* [Exercise aim]
Make a word-for-word copy of the entries below from their first line through the line with "Submit (509, 2339)", and add nothing.

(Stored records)
※

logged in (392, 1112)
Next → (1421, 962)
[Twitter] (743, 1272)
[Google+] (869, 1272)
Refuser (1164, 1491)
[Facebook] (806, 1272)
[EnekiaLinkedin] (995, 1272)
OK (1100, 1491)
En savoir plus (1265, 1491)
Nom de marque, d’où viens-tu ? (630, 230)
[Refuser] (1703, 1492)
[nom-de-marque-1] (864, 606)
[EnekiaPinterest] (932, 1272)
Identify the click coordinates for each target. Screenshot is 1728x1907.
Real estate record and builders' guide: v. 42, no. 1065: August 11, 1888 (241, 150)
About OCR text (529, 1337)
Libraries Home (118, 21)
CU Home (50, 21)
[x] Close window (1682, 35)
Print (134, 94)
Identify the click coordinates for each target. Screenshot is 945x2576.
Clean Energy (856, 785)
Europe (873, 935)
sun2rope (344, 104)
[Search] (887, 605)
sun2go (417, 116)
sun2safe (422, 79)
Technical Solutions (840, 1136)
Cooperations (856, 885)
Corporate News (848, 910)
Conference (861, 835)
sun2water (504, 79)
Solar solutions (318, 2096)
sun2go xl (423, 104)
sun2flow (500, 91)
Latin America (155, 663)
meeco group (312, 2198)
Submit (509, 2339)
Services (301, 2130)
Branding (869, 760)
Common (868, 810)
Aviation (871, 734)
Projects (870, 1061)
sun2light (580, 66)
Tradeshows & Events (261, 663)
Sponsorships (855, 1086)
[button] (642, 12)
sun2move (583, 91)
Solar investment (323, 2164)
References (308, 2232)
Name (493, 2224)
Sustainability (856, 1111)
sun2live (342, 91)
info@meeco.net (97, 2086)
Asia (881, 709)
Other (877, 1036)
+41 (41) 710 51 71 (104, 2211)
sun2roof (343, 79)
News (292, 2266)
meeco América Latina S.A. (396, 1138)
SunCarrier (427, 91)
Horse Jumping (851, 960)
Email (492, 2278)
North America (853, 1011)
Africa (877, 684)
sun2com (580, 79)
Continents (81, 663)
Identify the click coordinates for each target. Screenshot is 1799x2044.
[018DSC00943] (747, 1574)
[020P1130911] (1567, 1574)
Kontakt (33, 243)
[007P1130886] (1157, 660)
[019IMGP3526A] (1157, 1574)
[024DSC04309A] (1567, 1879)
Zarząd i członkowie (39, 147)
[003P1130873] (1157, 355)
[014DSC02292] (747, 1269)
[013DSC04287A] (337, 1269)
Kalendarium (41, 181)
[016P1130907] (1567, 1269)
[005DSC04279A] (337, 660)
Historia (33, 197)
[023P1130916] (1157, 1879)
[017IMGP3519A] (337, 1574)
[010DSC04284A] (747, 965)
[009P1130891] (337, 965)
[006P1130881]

※

* [Task output]
logged in (392, 1112)
Next → (1421, 962)
[Twitter] (743, 1272)
[Google+] (869, 1272)
Refuser (1164, 1491)
[Facebook] (806, 1272)
[EnekiaLinkedin] (995, 1272)
OK (1100, 1491)
En savoir plus (1265, 1491)
Nom de marque, d’où viens-tu ? (630, 230)
[Refuser] (1703, 1492)
[nom-de-marque-1] (864, 606)
[EnekiaPinterest] (932, 1272)
Identify the click coordinates for each target. Screenshot is 1728x1907.
Real estate record and builders' guide: v. 42, no. 1065: August 11, 1888 (241, 150)
About OCR text (529, 1337)
Libraries Home (118, 21)
CU Home (50, 21)
[x] Close window (1682, 35)
Print (134, 94)
Identify the click coordinates for each target. Screenshot is 945x2576.
Clean Energy (856, 785)
Europe (873, 935)
sun2rope (344, 104)
[Search] (887, 605)
sun2go (417, 116)
sun2safe (422, 79)
Technical Solutions (840, 1136)
Cooperations (856, 885)
Corporate News (848, 910)
Conference (861, 835)
sun2water (504, 79)
Solar solutions (318, 2096)
sun2go xl (423, 104)
sun2flow (500, 91)
Latin America (155, 663)
meeco group (312, 2198)
Submit (509, 2339)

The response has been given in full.